**SOURCE TEXT**
--------
Mom recently had two wonderful weeks, that seemed to abruptly come to an end. This week started off with her sounding like she had just swallowed speed. She was on an adrenaline rush. Mom was saying some things that made sense and other things that I found quite difficult to understand. I wondered what was going on ?
Did mom have another UT infection, that was causing her to be in what seemed like a semi delirious state ? Probably not since she had started an antibiotic the week before. My brother suspected that she might have had an infection. I questioned what would happen if she really needed an antibiotic. Gil my brother, being a physician, thought that this would not be a problem.
I found her one day speaking about my father, who passed away seventeen years ago, saying that she was waiting for him to come home from work. The next day she kept rambling on about some lady and how she remembered what had happened with her. She was making absolutely no sense at all. The next moment she was telling me that I was the best daughter in the world. Of course, I loved hearing those words.
I decided to ask her some questions to see if she, or better me, might understand. As I spoke these words her answers were quick and responsive. "Mom are you happy?" "Yes," she said, "I'd rather be happy and have her hold my hand." Okay I thought ,who is her ? Then without skipping a beat she continued to say that she was happy to be alive. Her brain seemed to be firing and sparking all over the place.
The following day she only wanted to sleep. I'm sure this was out of total exhaustion. I only could wonder what I might find later, on the other end of the phone.
Mom's journey, since she has Alzheimer's, has climbed mountains and has traveled through valleys. The rivers have flowed and at other times they have dried up. I never know what to expect. What might I experience next?
Towards the end of the week, her caregiver discovered that mom was impacted. After she was relieved from this, she bounced back to being aware and sounding better . Almost as if, what I had experienced all week, never happened. If my mom cannot tell me what is going on, how can we as caregivers, know how to help them?
In a strange way this fascinates me. How does the brain connect and disconnect so quickly ? I only wish that my mom could explain to me what is going on. What is she feeling? What is she thinking? Since she cannot, all that I am left with is to wonder how Alzheimer's disease can remove her vibrant ways, and watch as she fades away.
Somehow, as upsetting as this can be, I have been getting use to her when she is acting this way. Yes it hurts, and I wish I could cuddle her,and take care of her, as she once did for me. Instead I take a deep breath and know in my heart that tomorrow could be a better day.
--------
Dataset items:
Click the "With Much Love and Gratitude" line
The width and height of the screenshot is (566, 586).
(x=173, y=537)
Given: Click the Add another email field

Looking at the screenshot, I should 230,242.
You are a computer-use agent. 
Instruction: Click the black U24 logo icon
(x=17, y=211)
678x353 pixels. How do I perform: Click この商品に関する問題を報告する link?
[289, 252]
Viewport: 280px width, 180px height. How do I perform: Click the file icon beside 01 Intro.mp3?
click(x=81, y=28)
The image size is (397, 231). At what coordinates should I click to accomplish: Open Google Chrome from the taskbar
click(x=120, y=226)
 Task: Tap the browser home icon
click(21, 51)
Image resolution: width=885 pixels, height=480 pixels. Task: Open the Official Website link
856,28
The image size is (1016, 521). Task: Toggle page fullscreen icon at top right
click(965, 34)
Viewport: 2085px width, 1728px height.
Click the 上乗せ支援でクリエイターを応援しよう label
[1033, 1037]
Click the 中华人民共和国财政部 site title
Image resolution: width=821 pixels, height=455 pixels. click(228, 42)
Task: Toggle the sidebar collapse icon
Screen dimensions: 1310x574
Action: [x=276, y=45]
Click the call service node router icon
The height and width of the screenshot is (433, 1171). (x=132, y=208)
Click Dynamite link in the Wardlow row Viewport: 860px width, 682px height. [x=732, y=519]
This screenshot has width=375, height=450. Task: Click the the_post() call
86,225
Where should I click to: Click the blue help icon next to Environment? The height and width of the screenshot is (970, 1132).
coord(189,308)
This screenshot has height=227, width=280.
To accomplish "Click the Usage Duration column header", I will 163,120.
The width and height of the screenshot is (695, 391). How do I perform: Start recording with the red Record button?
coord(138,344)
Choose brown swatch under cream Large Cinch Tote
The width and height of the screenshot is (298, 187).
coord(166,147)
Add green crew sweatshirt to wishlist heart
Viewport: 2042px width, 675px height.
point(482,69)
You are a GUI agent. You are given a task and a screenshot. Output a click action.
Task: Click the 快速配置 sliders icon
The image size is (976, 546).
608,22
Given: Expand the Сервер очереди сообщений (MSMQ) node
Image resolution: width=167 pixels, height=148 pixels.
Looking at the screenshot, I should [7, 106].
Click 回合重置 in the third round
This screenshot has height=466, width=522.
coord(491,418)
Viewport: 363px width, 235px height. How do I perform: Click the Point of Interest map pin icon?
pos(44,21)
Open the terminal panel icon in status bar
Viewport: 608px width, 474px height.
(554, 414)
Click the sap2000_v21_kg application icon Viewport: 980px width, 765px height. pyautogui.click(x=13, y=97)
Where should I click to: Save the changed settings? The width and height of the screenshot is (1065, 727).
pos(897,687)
--------
**PROBLEM TO WORK ON**
In the text about a mother with Alzheimer's, who is Gil? The items have nothing to do with the text and stand apart from it.

**REPLY TO THE TASK**
Gil is the writer's brother, who is a physician.